И тут он вдруг заметил девушку. Та с восторгом рассматривала товар у одного из прилавков. Ее голубые глаза ласкали тонкой работы ткани, деликатные кружева, яркие ленты. Арну подумалось, что никогда ему не встречалась особа красивее: щечки ее раскраснелись от мороза, концы светлых кос дразняще выглядывали из-под убора. Словно почувствовав его взгляд, она подняла голову и на миг их глаза встретились. Затем девушка потупила взор, но юноша был уверен, что уголки ее губ приподнялись в улыбке. Он подошел и как бы рассеянно стал присматриваться к товару. Взяв ленту, Арн поднял ее так, чтобы девушка видела, и проговорил вполголоса:
– Она точно такого же цвета, как твои глаза.
– Ты так считаешь? – Незнакомка искоса стрельнула в него взглядом, и на этот раз ее улыбка не вызывала сомнений.
Торговец не собирался потворствовать их флирту, поскольку чувствовал, что в кармане у обоих нет не единого пфеннига.
– Не хватай товар своими грязными лапами! – рявкнул он, вырвав ленту из рук Арна. – А ты, Маргрета, топай-ка лучше своей дорогой, не то расскажу твоему отцу, что ты строила телячьи глазки этому прохвосту-голодранцу!
Арн густо покраснел и зыркнул на торговца.
– Если это твой способ обращаться с покупателями, то я не удивлен, почему дела у тебя идут так скверно!
– Покупатели, юнец, это люди, которые покупают, – осклабился в ответ торговец.
– А именно это я и делаю, – отрезал сквайр, схватив ту самую ленту и еще несколько попавших под руку вещиц. – Я их беру.
Торговец заломил такую цену, что стоявшие рядом зеваки захмыкали и стали толкать один другого локтем. Арн был слишком зол, чтобы думать об истинной цене лент и кружева. Он выхватил кошель и отсыпал купцу пригоршню пфеннигов. Тот смутился настолько, что растущая аудитория осыпала его насмешками, хлопками приветствуя Арна. И только тут молодой человек понял, что вокруг них собралась целая толпа.

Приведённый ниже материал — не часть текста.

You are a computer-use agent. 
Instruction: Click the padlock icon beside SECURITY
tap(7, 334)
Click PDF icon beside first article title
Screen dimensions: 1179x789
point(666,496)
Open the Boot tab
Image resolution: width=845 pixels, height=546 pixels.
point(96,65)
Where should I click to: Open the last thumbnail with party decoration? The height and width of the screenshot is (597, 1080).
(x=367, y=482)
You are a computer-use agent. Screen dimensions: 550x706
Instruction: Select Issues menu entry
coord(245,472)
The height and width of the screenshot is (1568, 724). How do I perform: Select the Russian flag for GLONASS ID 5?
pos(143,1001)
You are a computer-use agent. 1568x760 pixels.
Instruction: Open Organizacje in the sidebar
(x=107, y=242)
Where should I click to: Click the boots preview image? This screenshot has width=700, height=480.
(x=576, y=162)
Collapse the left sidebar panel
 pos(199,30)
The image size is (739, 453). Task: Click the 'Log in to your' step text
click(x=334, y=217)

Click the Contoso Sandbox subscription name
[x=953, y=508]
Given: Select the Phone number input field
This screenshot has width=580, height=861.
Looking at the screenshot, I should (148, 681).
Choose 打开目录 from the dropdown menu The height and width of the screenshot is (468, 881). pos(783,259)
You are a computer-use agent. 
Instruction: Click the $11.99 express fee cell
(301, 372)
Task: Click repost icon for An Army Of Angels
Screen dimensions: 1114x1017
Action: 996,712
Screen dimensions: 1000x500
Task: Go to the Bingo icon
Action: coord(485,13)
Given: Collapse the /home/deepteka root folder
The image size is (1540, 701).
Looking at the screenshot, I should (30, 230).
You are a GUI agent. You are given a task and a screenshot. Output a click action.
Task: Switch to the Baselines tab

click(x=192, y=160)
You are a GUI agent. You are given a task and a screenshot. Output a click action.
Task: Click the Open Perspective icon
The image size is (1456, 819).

– Это тебе, – произнес он со всем достоинством, на которое был способен и протянул ленты и квадратик кружева Маргрете. – Прошу, прими это в возмещение за то, что вовлек тебя в эту некрасивую свару.
Девушка закраснелась, но приняла подарок, и кое-кто из зрителей снова захлопал. Арн сделал вывод, что этот торговец не самая популярная фигура в Вене. А еще, что привлек к себе ненужное внимание. Отвесив Маргрете галантный, как ему казалось, поклон, он повернулся и начал проталкиваться через толпу. Парень до сих пор горел румянцем, но на этот раз краску на щеках вызывал стыд, а не гнев. Слава Богу, что король и другие его спутники никогда не узнают о допущенной им глупости.
Однако успел он сделать всего несколько шагов, как несколько человек преградили ему путь.
– Не часто встретишь юнца, который выглядит, как оборванец, а тратит, как богач, – сказал один. – И откуда у тебя столько денег, малый?
Арн отступил на шаг, но незнакомцы обступили его и бежать было некуда.
– Я не вор, если вас это волнует, – сказал он настолько твердо, насколько мог. – Мой господин послал меня в город накупить для него товаров. Деньги принадлежат ему, а не мне.
– Сомневаюсь, чтобы хозяин велел тебе покупать ленты хорошеньким девицам. Ему стоило предупредить слугу, чтобы не распоряжался вольно его деньгами.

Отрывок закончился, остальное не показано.